Kinder im Unterricht
In der Schule werden Verhaltensauffälligkeiten oft zum ersten Mal richtig erkannt.

Coaching im Schulalltag

Es gibt im Schulumfeld verschiedene Angebote, die Julias Lehrerin in Absprache mit den Eltern hätte nutzen können. Sie entschied sich aber, einen neuen Weg zu gehen und das Psychologische Coaching im Schulhaus auszuprobieren. Dieses Angebot bewegt sich an der Schnittstelle zwischen Schulsozialarbeit, Schulpsychologischem Dienst, Schulischer Heilpädagogik und Psychotherapie. Das Psychologische Coaching im Schulhaus findet während der Schulzeit direkt vor Ort statt, das heisst direkt im Klassenzimmer, auf dem Pausenplatz oder im Hort.
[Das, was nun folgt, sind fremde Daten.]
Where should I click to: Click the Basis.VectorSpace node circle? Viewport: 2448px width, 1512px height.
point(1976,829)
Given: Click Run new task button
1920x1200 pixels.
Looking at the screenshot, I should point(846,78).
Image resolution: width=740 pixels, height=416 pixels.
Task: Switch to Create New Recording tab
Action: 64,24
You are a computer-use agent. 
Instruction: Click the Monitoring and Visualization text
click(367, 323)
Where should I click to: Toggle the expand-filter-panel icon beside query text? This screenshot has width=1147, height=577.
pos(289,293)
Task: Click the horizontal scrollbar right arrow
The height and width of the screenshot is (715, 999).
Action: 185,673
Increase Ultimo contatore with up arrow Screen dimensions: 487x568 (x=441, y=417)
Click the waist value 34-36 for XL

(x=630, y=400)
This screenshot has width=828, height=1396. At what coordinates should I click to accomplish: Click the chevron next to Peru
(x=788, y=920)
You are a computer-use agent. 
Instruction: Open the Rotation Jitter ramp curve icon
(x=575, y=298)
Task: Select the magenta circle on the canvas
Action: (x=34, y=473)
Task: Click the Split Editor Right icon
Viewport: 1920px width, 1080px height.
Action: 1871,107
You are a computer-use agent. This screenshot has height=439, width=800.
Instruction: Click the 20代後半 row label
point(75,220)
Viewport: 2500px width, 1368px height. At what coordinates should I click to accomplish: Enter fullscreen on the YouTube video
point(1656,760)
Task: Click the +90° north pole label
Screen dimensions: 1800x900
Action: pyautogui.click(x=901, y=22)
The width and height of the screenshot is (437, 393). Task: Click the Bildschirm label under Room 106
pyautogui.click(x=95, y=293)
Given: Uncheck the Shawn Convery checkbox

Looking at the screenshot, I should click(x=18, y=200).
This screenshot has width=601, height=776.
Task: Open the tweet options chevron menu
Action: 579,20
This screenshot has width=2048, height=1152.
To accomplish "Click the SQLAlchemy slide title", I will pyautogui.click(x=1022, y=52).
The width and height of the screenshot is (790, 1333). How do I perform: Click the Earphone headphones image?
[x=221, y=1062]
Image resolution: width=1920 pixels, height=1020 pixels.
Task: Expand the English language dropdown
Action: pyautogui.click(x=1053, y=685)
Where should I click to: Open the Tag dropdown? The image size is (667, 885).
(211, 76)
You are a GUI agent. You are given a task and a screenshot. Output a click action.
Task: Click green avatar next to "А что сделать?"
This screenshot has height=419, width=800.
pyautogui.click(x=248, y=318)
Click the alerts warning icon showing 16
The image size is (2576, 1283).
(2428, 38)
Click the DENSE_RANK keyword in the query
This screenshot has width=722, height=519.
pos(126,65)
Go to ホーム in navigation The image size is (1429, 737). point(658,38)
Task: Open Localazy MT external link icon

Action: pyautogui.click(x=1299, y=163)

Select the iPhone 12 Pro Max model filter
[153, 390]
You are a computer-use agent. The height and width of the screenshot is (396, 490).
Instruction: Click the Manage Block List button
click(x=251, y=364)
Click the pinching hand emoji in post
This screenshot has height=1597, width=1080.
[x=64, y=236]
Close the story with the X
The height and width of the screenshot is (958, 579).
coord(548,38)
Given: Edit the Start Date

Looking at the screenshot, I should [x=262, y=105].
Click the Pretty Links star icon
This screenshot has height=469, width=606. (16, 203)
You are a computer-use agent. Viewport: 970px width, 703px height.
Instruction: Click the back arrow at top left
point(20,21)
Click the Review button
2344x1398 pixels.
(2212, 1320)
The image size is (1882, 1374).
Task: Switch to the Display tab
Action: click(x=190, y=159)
Damit erhalten die Kinder eine individuelle Begleitung genau dort, wo sich ihre Schwierigkeiten zeigen. «Das psychologische Coaching fokussiert auf die Zusammenarbeit mit der Lehrperson und dem betroffenen Kind und eröffnet neben der pädagogischen auch eine psychologische Sichtweise auf das problematische Verhalten», erklärt der Kinderpsychologe Marcel Schär. Als Initiator des Projekts sieht er klare Abgrenzungen des Angebots zu anderen. Während im Psychologischen Coaching im Schulhaus Kind und Lehrperson im Mittelpunkt stehen, konzentrieren sich andere Angebote wie zum Beispiel die Sozialarbeit mehr auf die Interaktion zwischen Kind und Eltern. Eine Begleitung des Kindes im Unterricht ist dabei nicht vorgesehen.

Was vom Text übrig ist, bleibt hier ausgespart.